Novel dual glucose-dependent insulinotropic polypeptide (GIP) and glucagon-like peptide-1 (GLP-1) receptor agonist (RA) tirzepatide demonstrated substantially greater glucose control and weight loss (WL) compared with selective GLP-1RA dulaglutide.
Analyze biomarkers of beta-cell function and insulin resistance (IR) and evaluate WL contributions to IR improvements at 26 weeks.

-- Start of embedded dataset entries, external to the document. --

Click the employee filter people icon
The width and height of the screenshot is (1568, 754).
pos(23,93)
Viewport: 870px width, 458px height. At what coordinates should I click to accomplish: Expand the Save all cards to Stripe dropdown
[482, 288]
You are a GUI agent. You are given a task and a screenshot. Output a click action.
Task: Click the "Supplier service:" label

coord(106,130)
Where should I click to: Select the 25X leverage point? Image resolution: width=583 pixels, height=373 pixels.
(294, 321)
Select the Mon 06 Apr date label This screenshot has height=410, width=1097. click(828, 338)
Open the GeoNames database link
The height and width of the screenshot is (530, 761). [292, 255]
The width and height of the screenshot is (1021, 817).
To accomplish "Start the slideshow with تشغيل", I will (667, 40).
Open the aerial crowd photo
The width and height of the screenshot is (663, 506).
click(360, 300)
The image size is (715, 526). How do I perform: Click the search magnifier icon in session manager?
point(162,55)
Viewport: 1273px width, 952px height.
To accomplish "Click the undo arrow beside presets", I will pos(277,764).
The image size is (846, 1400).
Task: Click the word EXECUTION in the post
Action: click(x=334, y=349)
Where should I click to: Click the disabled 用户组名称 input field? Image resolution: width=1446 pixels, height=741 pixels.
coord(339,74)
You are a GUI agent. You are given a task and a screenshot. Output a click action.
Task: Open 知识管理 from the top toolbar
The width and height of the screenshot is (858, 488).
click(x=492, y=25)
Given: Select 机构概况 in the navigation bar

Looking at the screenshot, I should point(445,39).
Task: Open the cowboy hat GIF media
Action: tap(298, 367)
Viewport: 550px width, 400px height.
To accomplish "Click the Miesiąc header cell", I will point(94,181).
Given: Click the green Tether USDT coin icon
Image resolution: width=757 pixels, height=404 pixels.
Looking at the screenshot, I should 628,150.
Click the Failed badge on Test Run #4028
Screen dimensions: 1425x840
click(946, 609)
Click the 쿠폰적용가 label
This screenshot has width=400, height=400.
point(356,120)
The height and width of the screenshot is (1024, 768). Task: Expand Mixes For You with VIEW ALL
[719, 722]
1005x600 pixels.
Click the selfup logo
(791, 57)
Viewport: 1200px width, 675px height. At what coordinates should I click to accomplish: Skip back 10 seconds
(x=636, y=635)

Homeostatic model assessment (HOMA) 2-B significantly increased with dulaglutide and tirzepatide 5, 10, and 15 mg compared with placebo ( P ≤ .02). Proinsulin/insulin and proinsulin/C-peptide ratios significantly decreased with tirzepatide 10 and 15 mg compared with placebo and dulaglutide ( P ≤ .007). Tirzepatide 10 and 15 mg significantly decreased fasting insulin ( P ≤ .033) and tirzepatide 10 mg significantly decreased HOMA2-IR ( P = .004) compared with placebo and dulaglutide. Markers of improved insulin sensitivity (IS) adiponectin, IGFBP-1, and IGFBP-2 significantly increased by 1 or more doses of tirzepatide ( P < .05). To determine whether improvements in IR were directly attributable to WL, multiple linear regression analysis with potential confounding variables age, sex, metformin, triglycerides, and glycated hemoglobin A1c was conducted. WL significantly ( P ≤ .028) explained only 13% and 21% of improvement in HOMA2-IR with tirzepatide 10 and 15 mg, respectively.